Please retype the data in full and exactly; the pictures are not part of the copy.

<<<<

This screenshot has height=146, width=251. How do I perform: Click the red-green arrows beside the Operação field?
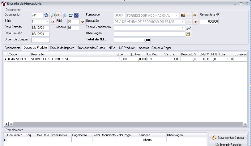[x=195, y=22]
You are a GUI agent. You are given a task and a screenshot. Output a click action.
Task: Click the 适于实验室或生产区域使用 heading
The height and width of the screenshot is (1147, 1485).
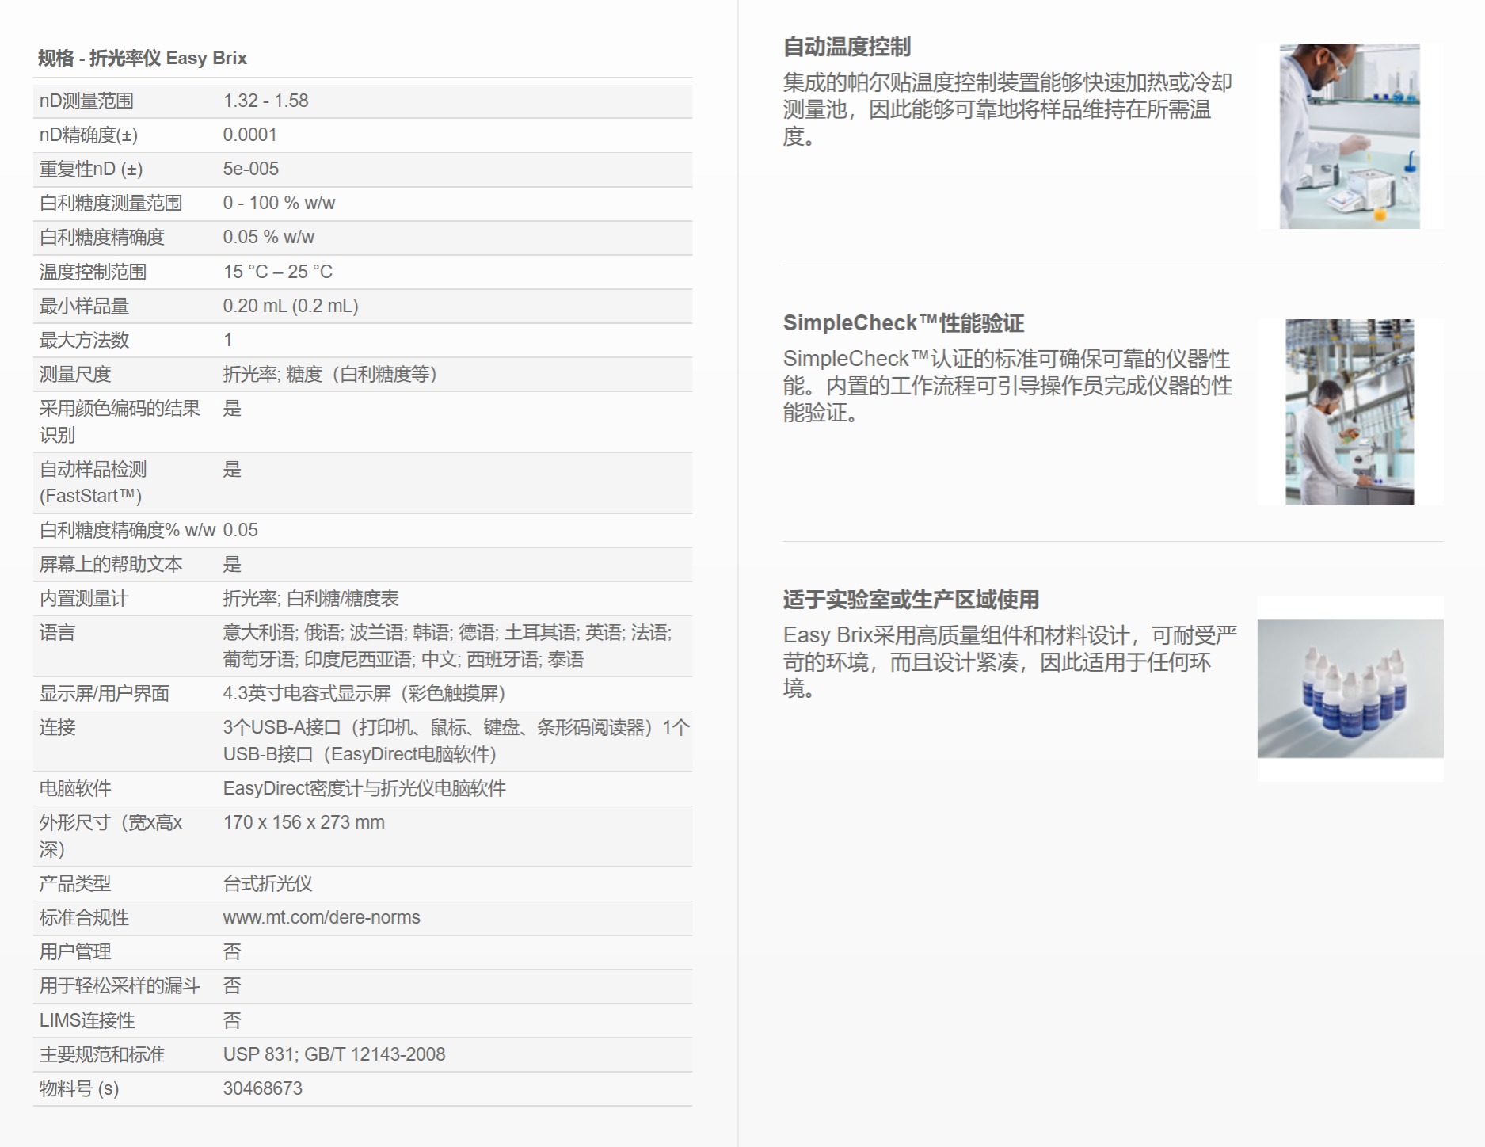tap(911, 600)
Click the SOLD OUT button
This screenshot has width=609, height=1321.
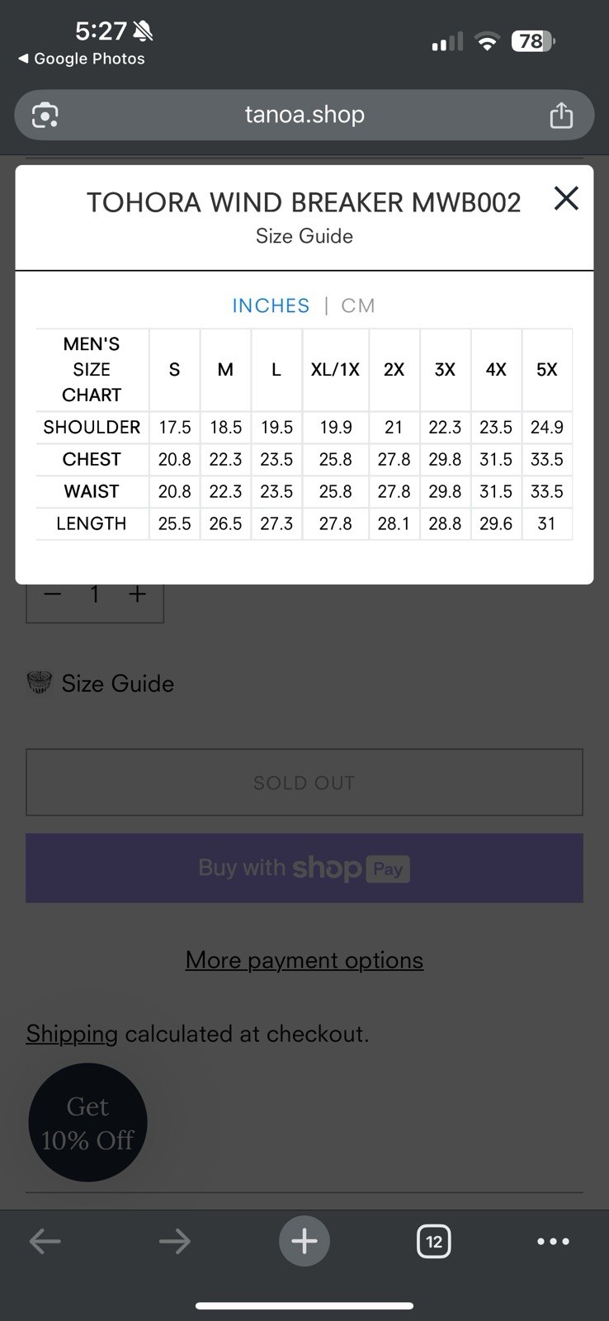(x=305, y=783)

>>>>

_Response for this exercise:_
This screenshot has height=146, width=251. How do I perform: Click the red-green arrows beside the Operação field?
[x=195, y=22]
You are a GUI agent. You are given a task and a screenshot. Output a click action.
Task: Click the 适于实验室或生产区域使用 heading
The height and width of the screenshot is (1147, 1485).
tap(911, 600)
Click the SOLD OUT button
This screenshot has width=609, height=1321.
(x=305, y=783)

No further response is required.